For the People
The “For the People Act” (H.R.1) is a bill in the United States Congress to expand voting rights, change campaign finance laws to reduce the influence of money in politics, limit partisan gerrymandering, and create new ethics rules for federal office holders.
If
passed by the Senate (It already passed in the House with a party-line vote), it will counteract the many voter suppression laws being passed by
Republican controlled State legislatures.
In Constitutional terms, it would impose a Federal government leash on
such reckless State legislation.
Playing Hardball |
I see it as a softball approach to preserving democracy in the face of voter suppression. If it fails in the Senate, I see the Democrats going to a hardball approach which might include the admission of the D. of C. and Puerto Rico into the Union and an expansion of the Supreme Court.
Republicans
know and fear that and this just might bring sanity to a few of them, enough to bring
an end of the filibuster and at last, start an honest discussion of the issues
H.R.1 addresses and also, of the the gross misinterpretation of the Second
Amendment as well which, besides being the refuge of those who see the government
as an enemy, also opens the door to gun violence as illustrated by our weekly
mass killings.
JL
Item added late on March 23How Republicans gain control of State legislatures: They know that if voters cast ballots based
on what is in their best interests, they would always lose. That is because they do not recognize
government’s role as being “of, by and for the people.” They view it as pathway to getting
re-elected. And to do this they need
money and votes ... which have nothing to do with benefiting “the people.”

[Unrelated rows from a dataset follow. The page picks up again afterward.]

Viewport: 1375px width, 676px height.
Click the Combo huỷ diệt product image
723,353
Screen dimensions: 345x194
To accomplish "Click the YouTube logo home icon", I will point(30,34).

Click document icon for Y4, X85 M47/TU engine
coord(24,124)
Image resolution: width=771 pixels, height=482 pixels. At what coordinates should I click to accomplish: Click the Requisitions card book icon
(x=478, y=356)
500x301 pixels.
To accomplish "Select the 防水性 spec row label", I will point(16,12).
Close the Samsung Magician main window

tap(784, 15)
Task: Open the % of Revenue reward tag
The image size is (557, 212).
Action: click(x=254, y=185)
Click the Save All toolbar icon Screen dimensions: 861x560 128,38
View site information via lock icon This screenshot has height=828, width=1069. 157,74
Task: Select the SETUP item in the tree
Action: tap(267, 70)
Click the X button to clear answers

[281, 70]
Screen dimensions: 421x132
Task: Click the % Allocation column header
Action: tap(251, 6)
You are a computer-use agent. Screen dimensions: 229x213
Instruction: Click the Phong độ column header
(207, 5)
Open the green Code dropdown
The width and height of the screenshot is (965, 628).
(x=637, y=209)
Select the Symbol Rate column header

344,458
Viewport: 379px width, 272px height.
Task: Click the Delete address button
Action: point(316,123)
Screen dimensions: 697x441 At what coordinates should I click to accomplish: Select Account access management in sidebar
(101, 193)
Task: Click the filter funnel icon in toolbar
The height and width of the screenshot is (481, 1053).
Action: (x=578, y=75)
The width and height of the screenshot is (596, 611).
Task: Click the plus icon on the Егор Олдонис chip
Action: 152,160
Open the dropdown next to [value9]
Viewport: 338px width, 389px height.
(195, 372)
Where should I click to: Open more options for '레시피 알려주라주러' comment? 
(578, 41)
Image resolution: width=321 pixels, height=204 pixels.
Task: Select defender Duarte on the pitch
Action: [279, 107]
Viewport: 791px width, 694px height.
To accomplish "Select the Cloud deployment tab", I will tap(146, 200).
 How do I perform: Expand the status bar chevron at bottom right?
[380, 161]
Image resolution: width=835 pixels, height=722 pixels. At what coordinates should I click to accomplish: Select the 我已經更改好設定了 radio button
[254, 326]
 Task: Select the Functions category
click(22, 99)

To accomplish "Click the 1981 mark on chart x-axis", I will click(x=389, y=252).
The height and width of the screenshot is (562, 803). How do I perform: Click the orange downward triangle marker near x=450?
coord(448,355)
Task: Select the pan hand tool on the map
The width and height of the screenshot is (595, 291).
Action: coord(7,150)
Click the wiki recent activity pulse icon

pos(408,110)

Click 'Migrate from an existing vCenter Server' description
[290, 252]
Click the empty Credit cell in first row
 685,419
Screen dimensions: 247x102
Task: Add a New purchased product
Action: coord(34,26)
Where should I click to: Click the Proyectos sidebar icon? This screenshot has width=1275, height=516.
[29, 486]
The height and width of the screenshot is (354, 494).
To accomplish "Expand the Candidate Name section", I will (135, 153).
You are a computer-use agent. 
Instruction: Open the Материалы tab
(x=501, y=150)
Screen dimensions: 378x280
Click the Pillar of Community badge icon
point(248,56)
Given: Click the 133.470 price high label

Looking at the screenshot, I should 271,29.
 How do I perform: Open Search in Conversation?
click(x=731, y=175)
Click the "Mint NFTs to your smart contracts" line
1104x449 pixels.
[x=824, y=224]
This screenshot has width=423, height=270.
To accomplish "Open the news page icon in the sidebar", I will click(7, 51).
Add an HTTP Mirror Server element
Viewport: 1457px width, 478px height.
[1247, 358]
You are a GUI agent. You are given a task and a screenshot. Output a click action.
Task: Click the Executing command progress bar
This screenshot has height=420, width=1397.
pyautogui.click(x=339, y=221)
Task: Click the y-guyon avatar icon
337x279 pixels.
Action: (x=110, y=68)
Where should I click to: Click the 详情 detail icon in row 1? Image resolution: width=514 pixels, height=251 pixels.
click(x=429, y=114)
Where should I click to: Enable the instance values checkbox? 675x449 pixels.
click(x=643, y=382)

To get money, they support legislation favorable to businesses,
to real estate developers and to the wealthy and which reduces the tax burdens on
these folks and results in generous donations to their campaigns.
To get votes, they support popular positions which override the best
interests of the voters. Two
illustrations: First, there are enough people who oppose abortion rights for
religious reasons (many Roman Catholics, evangelical Christians and Orthodox
Jews) who give that issue priority over all other issues. Secondly, there are enough people who believe laws which limit their access to personal weapons are bad because they feel a gun is better protection than the law provides,
despite the gun violence and deaths which accompany the proliferation of guns in our
society.
So, even if a Republican candidate really doesn’t give a
hoot about the availability of abortion to a woman who wants or needs one and
recognizes that the availability of weapons repeatedly causes all too many
needless deaths in our country, they will still be strongly anti-abortion and
pro-gun. That will guarantee them re-election
by catering to these groups which see no further than one, or both, of these
issues. And that is all that matters.
When HR 1 passes, this year or sometime in the future, protecting the right to vote of millions, a right which Republicans attack on a daily basis, that
will be the end of the Republican Party. Good riddance.
Item added on March 30
It's all very simple.
The Union won the Civil War. The Confederacy lost the Civil War. Its real reason for rebelling was to preserve slavery and allow its spread. After that war, Reconstruction was to remedy this. It worked until 1877 when it was politically betrayed. We must now resume the validation of the Union victiory in the Civil War, and pick up where we left off in 1877. It is too late to send the troops back in for that purpose (as was done to enforce Brown vs. Board of Education), but the same thing can be accomplished by laws such as HR 1 for which we should fight so that those who died in the Civil War "shall not have died in vain." That's what the 16th President said, and much more. It's all very simple.
(And there is no role in validating the Union victory for today's Republican Party which is the successor to those who betrayed the Union in 1877, when the troops were withdrawn from the defeated Confederacy. If there is a enemy today, it is not the South. It is the Republican Party.)